Rosa Chen's Fashion District company is reshaping how Southern California businesses compete in international markets.

In a modest 8,000-square-foot warehouse on San Pedro Street in the Fashion District, Rosa Chen manages supply chains that stretch across fifteen countries, generating $47 million in annual revenue. Her company, Meridian Textiles, has become a rare homegrown example of how local entrepreneurs can leverage Los Angeles's historic manufacturing networks to compete on the global stage.
Chen's operation represents a significant shift in how international trade flows through Southern California. Where the region once primarily imported finished goods, Meridian now orchestrates the movement of raw materials and semi-finished textiles between suppliers in Vietnam, Cambodia, and India—then coordinates final production across eight facilities from Long Beach to Ontario. Her clients include mid-market fashion brands across North America and Europe.

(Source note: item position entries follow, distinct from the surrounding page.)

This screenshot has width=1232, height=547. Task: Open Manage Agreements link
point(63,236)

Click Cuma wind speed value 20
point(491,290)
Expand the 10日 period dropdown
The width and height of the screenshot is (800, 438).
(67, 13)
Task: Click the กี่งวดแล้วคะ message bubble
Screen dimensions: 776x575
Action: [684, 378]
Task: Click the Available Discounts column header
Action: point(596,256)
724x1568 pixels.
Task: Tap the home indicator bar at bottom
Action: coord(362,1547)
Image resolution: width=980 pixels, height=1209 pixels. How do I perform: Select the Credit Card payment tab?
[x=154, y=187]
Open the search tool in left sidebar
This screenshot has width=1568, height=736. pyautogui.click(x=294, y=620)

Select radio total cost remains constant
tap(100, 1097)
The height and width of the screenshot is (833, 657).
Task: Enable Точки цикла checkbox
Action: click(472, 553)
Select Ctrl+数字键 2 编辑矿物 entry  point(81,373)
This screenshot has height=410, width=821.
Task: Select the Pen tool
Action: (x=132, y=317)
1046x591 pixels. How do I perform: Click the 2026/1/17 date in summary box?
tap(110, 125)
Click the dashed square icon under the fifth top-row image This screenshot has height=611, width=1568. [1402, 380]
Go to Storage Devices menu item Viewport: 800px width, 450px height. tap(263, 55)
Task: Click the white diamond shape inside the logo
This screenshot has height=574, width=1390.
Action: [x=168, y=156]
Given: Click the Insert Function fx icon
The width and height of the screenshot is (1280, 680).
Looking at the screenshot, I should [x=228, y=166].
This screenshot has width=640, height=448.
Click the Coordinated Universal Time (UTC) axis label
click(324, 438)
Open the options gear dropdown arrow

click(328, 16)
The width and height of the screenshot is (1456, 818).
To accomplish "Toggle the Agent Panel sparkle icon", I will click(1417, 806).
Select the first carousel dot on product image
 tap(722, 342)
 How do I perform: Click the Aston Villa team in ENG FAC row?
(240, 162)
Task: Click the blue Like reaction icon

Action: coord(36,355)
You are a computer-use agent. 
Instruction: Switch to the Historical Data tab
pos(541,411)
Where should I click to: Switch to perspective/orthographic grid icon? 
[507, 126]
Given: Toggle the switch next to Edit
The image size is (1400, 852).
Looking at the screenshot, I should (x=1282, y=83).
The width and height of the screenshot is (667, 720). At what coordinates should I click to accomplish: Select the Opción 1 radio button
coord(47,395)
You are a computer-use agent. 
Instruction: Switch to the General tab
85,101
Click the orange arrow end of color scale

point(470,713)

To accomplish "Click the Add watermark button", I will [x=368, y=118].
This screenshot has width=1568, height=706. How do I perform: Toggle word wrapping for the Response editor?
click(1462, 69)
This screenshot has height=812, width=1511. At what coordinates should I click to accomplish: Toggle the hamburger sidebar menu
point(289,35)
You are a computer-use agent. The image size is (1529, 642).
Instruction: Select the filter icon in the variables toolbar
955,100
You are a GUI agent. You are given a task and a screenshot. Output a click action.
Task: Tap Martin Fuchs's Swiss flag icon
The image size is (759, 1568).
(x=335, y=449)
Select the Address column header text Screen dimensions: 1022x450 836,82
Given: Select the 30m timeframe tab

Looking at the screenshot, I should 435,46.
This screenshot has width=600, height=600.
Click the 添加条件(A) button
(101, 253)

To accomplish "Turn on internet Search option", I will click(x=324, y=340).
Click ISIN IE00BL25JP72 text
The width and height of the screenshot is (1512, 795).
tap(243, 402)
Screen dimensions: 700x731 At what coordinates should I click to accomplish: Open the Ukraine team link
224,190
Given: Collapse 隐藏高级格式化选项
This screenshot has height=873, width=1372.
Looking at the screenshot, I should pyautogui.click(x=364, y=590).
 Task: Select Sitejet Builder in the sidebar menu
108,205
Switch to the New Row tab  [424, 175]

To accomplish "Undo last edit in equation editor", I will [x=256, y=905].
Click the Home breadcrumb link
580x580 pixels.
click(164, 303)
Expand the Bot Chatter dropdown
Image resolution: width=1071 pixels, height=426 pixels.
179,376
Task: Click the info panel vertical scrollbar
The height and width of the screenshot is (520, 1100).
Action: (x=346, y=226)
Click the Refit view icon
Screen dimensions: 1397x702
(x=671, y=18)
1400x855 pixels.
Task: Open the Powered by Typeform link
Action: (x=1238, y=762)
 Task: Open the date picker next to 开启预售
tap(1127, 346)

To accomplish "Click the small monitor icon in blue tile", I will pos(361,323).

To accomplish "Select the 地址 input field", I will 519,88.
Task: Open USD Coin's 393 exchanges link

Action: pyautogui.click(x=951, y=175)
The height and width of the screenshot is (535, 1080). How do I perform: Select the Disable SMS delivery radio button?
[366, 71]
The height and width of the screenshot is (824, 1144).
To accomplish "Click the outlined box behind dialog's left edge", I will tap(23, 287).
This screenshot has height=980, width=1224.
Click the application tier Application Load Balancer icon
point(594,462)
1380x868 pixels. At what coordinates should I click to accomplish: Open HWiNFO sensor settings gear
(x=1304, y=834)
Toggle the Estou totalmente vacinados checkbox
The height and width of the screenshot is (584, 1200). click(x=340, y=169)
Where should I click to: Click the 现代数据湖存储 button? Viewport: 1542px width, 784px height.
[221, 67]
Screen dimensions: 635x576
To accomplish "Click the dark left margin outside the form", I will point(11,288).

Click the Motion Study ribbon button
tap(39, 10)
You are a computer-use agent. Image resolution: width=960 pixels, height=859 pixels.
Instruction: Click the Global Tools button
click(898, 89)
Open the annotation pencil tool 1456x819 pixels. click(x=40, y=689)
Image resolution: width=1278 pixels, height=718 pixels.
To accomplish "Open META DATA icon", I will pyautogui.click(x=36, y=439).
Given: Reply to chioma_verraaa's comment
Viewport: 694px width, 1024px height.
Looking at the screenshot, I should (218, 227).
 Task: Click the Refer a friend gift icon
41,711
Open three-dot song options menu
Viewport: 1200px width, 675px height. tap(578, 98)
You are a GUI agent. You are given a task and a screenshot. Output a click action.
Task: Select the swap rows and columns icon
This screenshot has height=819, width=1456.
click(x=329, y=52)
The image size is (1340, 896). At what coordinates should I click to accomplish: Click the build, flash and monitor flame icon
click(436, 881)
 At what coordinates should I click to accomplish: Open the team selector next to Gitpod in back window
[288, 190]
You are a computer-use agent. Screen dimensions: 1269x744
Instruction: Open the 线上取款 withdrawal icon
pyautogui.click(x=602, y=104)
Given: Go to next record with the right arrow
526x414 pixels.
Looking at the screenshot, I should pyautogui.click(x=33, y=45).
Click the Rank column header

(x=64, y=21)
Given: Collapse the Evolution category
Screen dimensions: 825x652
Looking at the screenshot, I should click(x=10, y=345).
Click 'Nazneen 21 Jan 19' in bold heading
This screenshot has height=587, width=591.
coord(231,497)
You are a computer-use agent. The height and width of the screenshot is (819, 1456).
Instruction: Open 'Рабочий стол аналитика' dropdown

"The advantage of being here is that you're touching three time zones simultaneously," Chen explained during a recent conversation at a coffee shop on Olympic Boulevard. "We can speak with Asian suppliers in the morning, US retailers by afternoon, and European distributors before dinner. That's logistical gold."
The numbers support her assessment. Since 2019, Meridian's export volume has grown 156 percent, with particular momentum in the sustainable fabrics sector. Last year alone, the company processed 2.3 million square meters of certified organic cotton—a material premium brands increasingly demand. Meridian's average markup on these specialty textiles runs 18 to 22 percent, well above the industry standard of 12 percent.
Chen's success also reflects changing dynamics in US-Asia trade. Rather than competing on pure cost, her operation emphasizes speed and customization. A typical order from concept to delivery takes 94 days through Meridian's system—roughly three weeks faster than traditional import routes through Long Beach Port.
The company employs 34 people across its Downtown office and warehousing operations, with another 120 workers embedded in partner facilities across the Pacific. Chen has become increasingly involved with the Los Angeles Area Chamber of Commerce and recently joined the board of the Pacific Trade Association, positioning herself as a voice for manufacturers navigating post-2024 trade uncertainties.
Industry analysts point to Meridian as evidence that manufacturing competitiveness in Los Angeles depends less on volume and more on intelligence—the ability to read markets quickly, manage complex international relationships, and maintain quality standards across borders. For an entrepreneur operating in one of America's most expensive urban centers, that's the only sustainable advantage.